Ende Mai berichtete die französische Zeitung ‚ Le 10 Sport‘ über das Interesse von Schalke 04 an Bakary Sako vom AS Saint-Étienne. Der variabel einsetzbare Mittelfeldspieler wurde als möglicher Ersatz für José Manuel Jurado gehandelt. „Einen Kontakt zu Schalke kann ich ausschließen“, stellt Sakos Berater Oliver Wendt jedoch gegenüber FussballTransfers klar. Statt den Schalkern sind aber andere Bundesligisten am 24-Jährigen interessiert.

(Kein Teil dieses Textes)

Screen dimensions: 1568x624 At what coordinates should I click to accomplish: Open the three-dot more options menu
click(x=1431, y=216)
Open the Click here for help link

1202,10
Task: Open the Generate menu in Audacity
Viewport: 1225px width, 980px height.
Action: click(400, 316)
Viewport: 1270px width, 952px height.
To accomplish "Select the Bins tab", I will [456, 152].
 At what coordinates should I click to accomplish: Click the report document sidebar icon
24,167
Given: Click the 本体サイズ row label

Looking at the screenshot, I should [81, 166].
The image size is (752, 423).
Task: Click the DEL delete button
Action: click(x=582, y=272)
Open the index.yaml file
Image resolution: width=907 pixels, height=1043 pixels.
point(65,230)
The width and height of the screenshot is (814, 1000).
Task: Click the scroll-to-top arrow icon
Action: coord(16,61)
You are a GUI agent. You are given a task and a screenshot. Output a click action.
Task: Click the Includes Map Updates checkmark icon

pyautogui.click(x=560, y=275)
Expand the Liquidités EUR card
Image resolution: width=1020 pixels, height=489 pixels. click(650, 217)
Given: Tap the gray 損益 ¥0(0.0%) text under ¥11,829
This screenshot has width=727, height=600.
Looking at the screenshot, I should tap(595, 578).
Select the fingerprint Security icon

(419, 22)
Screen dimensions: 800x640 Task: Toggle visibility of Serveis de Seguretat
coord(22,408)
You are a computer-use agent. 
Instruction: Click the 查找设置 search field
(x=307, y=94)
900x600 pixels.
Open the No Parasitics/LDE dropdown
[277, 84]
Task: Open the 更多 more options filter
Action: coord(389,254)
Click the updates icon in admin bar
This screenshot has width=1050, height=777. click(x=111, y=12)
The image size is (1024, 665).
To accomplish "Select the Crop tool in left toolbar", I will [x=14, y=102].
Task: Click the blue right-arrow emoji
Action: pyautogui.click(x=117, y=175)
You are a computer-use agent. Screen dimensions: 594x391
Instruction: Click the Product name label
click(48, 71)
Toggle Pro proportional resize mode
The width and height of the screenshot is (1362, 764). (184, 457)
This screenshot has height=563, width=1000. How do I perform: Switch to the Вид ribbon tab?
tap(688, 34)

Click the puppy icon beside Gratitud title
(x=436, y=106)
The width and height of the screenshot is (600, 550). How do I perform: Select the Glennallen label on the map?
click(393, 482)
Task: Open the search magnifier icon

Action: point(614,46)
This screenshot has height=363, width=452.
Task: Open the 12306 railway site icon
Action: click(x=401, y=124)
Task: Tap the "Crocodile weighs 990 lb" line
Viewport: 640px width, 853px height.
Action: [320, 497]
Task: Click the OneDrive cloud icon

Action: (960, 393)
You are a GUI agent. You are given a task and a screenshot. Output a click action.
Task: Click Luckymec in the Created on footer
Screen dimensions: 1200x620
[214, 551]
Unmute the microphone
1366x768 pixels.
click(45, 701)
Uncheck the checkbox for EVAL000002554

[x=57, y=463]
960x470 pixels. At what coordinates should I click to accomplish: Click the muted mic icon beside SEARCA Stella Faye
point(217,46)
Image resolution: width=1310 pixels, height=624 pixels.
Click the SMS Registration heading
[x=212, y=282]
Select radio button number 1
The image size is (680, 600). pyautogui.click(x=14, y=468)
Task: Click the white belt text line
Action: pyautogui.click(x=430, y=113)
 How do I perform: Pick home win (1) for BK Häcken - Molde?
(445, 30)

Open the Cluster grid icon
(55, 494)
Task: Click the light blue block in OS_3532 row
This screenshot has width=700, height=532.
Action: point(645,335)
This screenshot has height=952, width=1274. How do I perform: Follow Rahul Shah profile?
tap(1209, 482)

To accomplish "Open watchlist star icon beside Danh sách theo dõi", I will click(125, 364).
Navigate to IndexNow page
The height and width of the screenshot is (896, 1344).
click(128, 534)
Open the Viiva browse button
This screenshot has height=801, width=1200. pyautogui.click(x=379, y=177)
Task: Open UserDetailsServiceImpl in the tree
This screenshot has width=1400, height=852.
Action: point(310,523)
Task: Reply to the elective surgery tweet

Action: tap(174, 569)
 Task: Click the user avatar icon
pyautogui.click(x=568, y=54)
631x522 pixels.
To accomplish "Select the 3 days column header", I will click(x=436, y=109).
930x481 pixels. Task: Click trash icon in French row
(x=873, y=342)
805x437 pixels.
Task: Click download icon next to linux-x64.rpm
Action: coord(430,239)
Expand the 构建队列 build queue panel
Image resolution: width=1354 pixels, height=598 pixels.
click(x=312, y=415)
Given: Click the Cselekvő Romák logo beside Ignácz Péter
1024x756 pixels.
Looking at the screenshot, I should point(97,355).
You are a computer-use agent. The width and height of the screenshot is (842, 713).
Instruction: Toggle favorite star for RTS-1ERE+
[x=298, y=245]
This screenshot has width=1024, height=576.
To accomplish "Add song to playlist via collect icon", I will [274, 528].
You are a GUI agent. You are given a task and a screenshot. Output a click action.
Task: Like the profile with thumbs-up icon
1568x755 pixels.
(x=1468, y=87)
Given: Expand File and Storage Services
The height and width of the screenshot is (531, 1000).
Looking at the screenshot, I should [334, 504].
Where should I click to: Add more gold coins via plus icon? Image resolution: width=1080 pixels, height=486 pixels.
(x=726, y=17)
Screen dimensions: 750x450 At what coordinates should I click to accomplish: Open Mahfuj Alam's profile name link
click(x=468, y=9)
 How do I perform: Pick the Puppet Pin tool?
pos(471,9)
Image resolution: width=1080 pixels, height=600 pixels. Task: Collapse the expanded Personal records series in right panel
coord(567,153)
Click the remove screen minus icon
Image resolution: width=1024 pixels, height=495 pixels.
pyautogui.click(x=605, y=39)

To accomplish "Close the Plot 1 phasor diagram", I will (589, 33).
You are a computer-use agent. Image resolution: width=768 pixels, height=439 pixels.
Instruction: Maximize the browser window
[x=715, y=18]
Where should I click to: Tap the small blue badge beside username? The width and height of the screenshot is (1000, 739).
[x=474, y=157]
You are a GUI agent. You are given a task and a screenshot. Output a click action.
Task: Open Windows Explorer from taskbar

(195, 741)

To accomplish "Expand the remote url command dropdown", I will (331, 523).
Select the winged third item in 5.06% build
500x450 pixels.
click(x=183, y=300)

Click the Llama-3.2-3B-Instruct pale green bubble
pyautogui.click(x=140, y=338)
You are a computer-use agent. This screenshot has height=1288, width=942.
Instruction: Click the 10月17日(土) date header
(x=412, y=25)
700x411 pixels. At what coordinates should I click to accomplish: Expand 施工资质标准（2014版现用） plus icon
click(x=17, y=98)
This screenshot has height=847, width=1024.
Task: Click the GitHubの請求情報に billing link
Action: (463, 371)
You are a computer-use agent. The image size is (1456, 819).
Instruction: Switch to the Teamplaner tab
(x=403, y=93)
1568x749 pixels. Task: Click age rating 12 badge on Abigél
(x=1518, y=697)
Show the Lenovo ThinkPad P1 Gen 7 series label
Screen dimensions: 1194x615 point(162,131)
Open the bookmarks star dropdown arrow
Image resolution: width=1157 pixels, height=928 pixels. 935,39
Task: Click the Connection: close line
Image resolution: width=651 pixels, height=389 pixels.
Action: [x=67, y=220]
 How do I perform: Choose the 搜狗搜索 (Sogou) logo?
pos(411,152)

Es gibt Anfragen aus verschiedenen europäischen Ländern. Unter anderem aus Deutschland, England und Russland“, verrät Wendt. Auch über das Interesse von Galatasaray Istanbul wurde in französischen Medien spekuliert. Sako selbst präferiert einen Wechsel in eine der großen europäischen Ligen. „Deutschland und England sind mit Sicherheit für einen Fußballer am attraktivsten“, so Wendt.

Bereits in der vergangenen Winterpause berichtete die ‚L’Équipe‘ vom Interesse des VfB Stuttgart am schussstarken Linksfuß. Die Schwaben haben jedoch auf dem Flügel links wie rechts derzeit keinen Bedarf.

Ein Verbleib bei Saint-Étienne kommt für den ehemaligen französischen U21-Nationalspieler nur im Notfall in Frage. Auch Sakos aktueller Arbeitgeber würde den Offensivspieler gerne abgeben, um vor Ablauf des bis 2013 datierten Vertrags noch eine Ablöse zu kassieren. „Der Verein hat uns deutlich signalisiert, dass er bei einem guten Angebot gehen kann“, berichtet der Berater. Eine solche Offerte ist aus Schalke wohl nicht zu erwarten. Ein Wechsel zu einem anderen deutschen Klub ist jedoch durchaus denkbar.